Archaeological finds from the Settlement Age cast light on the people who lived here, their way of life, and society. But such research will never make a major contribution to resolving the debate over the source value of the Books of Icelanders and Settlements; however, this ongoing debate may, in itself, be seen as part of the iconic image, with its own symbolic value.

===The longhouse===
The outer walls of the house were made of turf pieces, known as strengur, with some stone added at their bases. The roof was also of turf. Two roof posts supported the roof, but the walls must have also carried some of its weight. This is unusual for a dwelling of this period, where the weight of the roof was generally borne by posts and other internal timbers. Intriguingly, under the western wall is the spine of a horse or cow and other bones.
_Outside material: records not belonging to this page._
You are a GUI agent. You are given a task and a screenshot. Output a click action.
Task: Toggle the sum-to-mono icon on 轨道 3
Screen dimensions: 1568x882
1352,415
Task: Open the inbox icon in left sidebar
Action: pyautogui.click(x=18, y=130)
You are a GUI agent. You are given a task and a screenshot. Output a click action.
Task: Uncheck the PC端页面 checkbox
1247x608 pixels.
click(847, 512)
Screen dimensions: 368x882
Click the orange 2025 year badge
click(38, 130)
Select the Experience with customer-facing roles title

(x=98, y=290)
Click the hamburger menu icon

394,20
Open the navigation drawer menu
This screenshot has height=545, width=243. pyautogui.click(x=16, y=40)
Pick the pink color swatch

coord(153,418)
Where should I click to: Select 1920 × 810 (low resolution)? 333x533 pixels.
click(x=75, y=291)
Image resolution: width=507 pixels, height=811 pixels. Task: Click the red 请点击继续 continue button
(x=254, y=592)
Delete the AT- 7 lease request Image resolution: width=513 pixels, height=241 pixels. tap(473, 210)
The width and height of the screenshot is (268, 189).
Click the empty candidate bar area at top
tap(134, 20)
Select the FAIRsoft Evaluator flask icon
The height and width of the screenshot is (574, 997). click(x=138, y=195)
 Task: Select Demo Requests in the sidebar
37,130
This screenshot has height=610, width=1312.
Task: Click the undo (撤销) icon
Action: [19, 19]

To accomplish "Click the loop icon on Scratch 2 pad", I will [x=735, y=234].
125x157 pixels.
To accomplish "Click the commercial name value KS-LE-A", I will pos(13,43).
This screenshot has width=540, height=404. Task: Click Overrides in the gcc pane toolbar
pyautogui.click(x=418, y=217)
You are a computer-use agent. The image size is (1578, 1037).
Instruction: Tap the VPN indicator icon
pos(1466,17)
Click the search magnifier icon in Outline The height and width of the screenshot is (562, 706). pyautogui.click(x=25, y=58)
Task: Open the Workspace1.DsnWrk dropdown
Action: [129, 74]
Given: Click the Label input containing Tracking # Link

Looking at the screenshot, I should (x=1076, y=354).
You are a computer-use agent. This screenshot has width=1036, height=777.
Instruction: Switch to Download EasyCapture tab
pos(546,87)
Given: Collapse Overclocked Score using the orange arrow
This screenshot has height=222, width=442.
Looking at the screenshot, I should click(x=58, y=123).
In the middle of the house was a fireplace, one of the largest ever found in Iceland. Most of the house had a trampled earthen floor. Only a small area of the western part of the house had a timber floor or platform, called a bench or set. This would have been the householders' personal space and sleeping area, perhaps with enclosed cabins.

===Principal points===
The focus of the exhibition is the hall, where various methods are employed to explain and interpret the building's remains. The most interesting objects from the excavations are displayed in glass cabinets recessed into the oval wall below the landscape photograph. They have been placed there in accordance with their links to nature; various methods are employed to point out and explain these links.

The hall itself is as it was when the archaeologists had finished their work. Guests are supposed to walk around it anti-clockwise; on the way, they will see various explanatory information about the structure. Beams of light that illuminate when a button is pressed highlight the most important factors.

Otherwise, information about the hall site is mainly provided by two innovative multimedia tools: the Reconstruction Window and two multimedia tables.

A hands-on children's area is also part of the exhibition, featuring replicas of Viking Age toys, ancient boardgames, and other activities.

==Methods==

Various methods are employed to explain and interpret the building's remains. These include creating a three-dimensional image of what the hall may have looked like. Building techniques are also explained. On the multimedia table is a large model of the hall, with information on the archaeologists' research findings and methods, the hall as it was, and the life and work that went on there. A second multimedia table provides information about daily activities such as ironwork and carpentry, along with findings from a later excavation across the street that concluded in 2011.
Two touch-screens give information about cultural affinities between different North Atlantic nations, in addition to the Vikings' expansion and how they settled new countries.

==Awards==

The exhibition has won two awards so far: The Icelandic Museum Award 2006 and the NODEM Award 06. (Nordic Digital Excellence in Museums.)